The U.S. Federal Communications Commission cancelled its post Salt Typhoon cybersecurity mandate for carriers after a 2-1 vote on November 20, 2025. The order reverses a January ruling that tied network security duties to CALEA and would have required yearly cybersecurity plan attestations.
Republican leadership said the legal basis was weak and the approach too rigid for fast moving threats. The agency pointed to recent cooperation with carriers on patching, access controls, and threat hunting. Industry groups welcomed the shift, citing flexibility in how risk is managed under other federal partnerships, and in internal programmes.
Salt Typhoon was a large, China‑linked espionage campaign that reached deep into U.S. telecom networks last year. Investigators described long term access that targeted routers and signal paths. Canadian officials later warned that similar techniques touched domestic telecom devices in early 2025. The policy response in Washington now pivots from mandates to collaboration. The vote, and its timing, keep security choices closer to boards and operators.

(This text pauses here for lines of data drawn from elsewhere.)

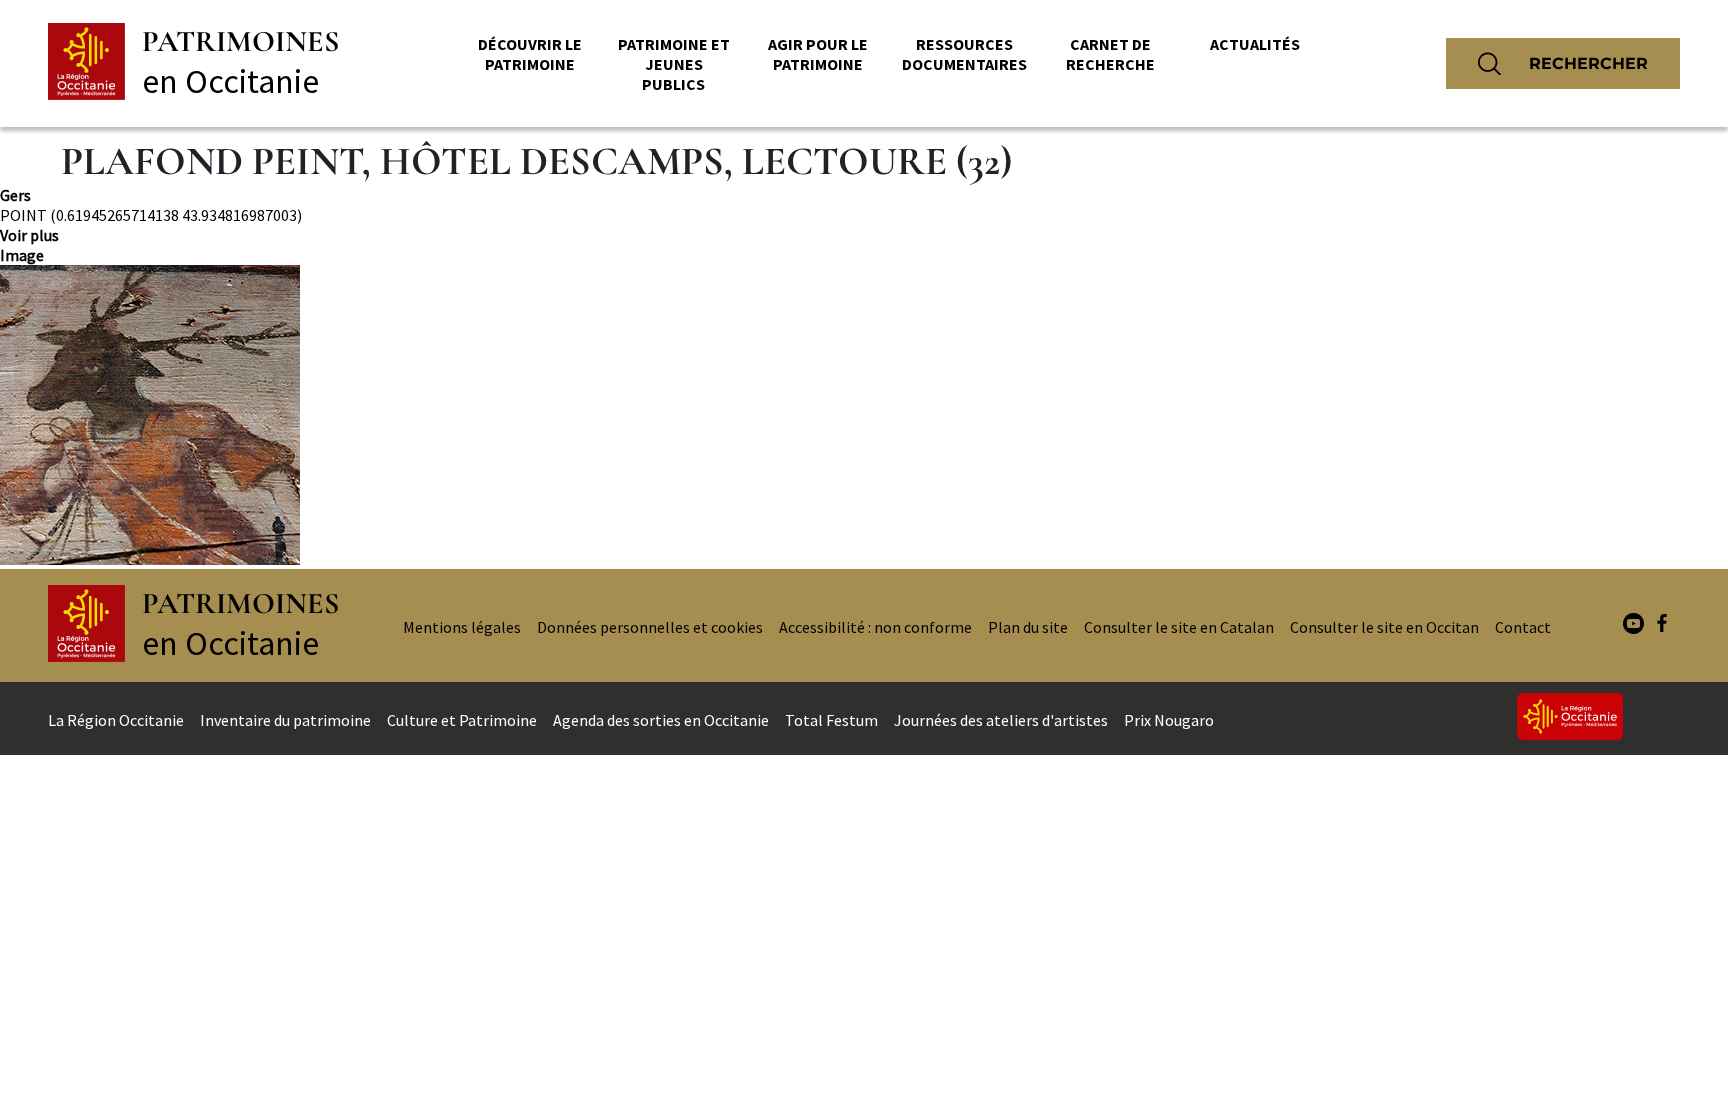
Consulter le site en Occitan (1384, 627)
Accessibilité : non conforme (875, 627)
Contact (1523, 627)
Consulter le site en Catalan (1179, 627)
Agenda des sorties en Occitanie (661, 720)
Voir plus (29, 235)
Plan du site (1028, 627)
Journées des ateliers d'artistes (1001, 720)
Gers (15, 195)
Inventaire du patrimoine (285, 720)
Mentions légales (462, 627)
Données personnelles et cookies (650, 627)
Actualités (1255, 44)
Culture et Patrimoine (462, 720)
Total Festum (831, 720)
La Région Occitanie (116, 720)
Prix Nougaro (1169, 720)
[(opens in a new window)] (1633, 625)
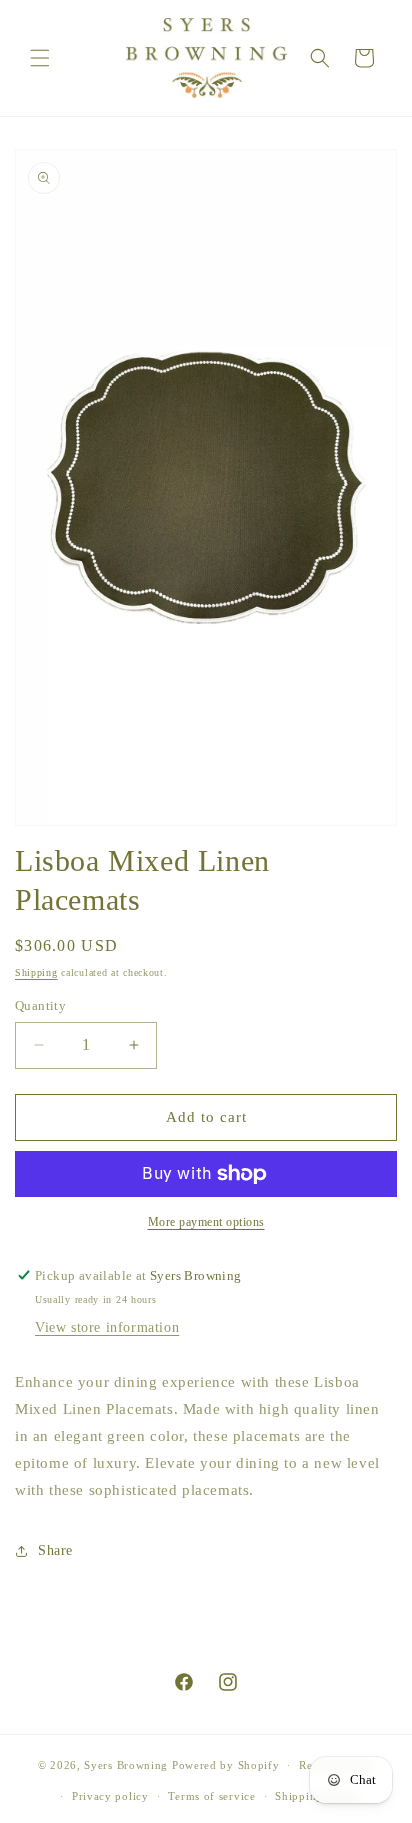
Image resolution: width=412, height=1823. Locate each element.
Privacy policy (110, 1796)
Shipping (36, 972)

Order leans on voluntary measures
At the open meeting, FCC Chair Brendan Carr said, “The Declaratory Ruling that we reconsider today was neither lawful nor effective.” He argued the earlier move misread CALEA and lacked focus on concrete vulnerabilities.
Staff described commitments by major carriers to accelerate patching, tighten outbound connections, and expand government information sharing. Supporters said these steps mirror how other sectors manage cyber risks without one size fits all rules. The Commission also withdrew a related rulemaking that would have set minimum practices.

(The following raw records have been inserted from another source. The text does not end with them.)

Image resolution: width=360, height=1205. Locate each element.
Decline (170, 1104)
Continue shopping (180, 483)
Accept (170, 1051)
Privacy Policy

Opposition formed quickly on Capitol Hill and inside the agency. Democratic Commissioner Anna Gomez dissented, warning about weaker accountability if reporting ends. Senate Commerce leaders flagged gaps in oversight and evidence that intruders are fully removed.
In a letter ahead of the vote, Sen. Maria Cantwell wrote, “our efforts should be focused on further enhancing the cybersecurity of our critical infrastructure networks, not rolling back existing protections.” The split highlights a broader debate over whether voluntary pledges are enough after a high impact breach.
Cross border risk and capital effects
The repeal changes compliance cadence more than day to day engineering. Carriers may keep spending on monitoring tools, router hardening, and incident response, but attestations drop from the workplan. Procurement teams can time upgrades to operational risk rather than fixed filing dates. Insurers and lenders may still ask for proof of controls before renewing cover or closing financings. That can anchor investment choices even without a federal checklist.
Interconnection with U.S. backbones remains a live risk for Canadian operators. Traffic often crosses borders through shared routes and submarine cables. Joint advisories from security agencies this year detailed router level tactics that evade normal logs and persist across reboots. Those notes encouraged specific hunts and firmware checks, steps many carriers already deploy. Coordination between Ottawa and Washington will shape how threats are shared in real time.
Industry groups said the agency acted to restore flexibility and keep pace with changing attacks. The trade associations for broadband, wireless, and cable called out the Commission’s decision as the product of collaboration in “a dynamic cybersecurity landscape.”
Watch for congressional oversight, and for targeted FCC measures tied to narrow assets, such as subsea systems or lawful intercept functions. Any fresh incidents could quickly reset the policy balance. For now, the centre of gravity sits with voluntary controls, audits, and bilateral threat sharing.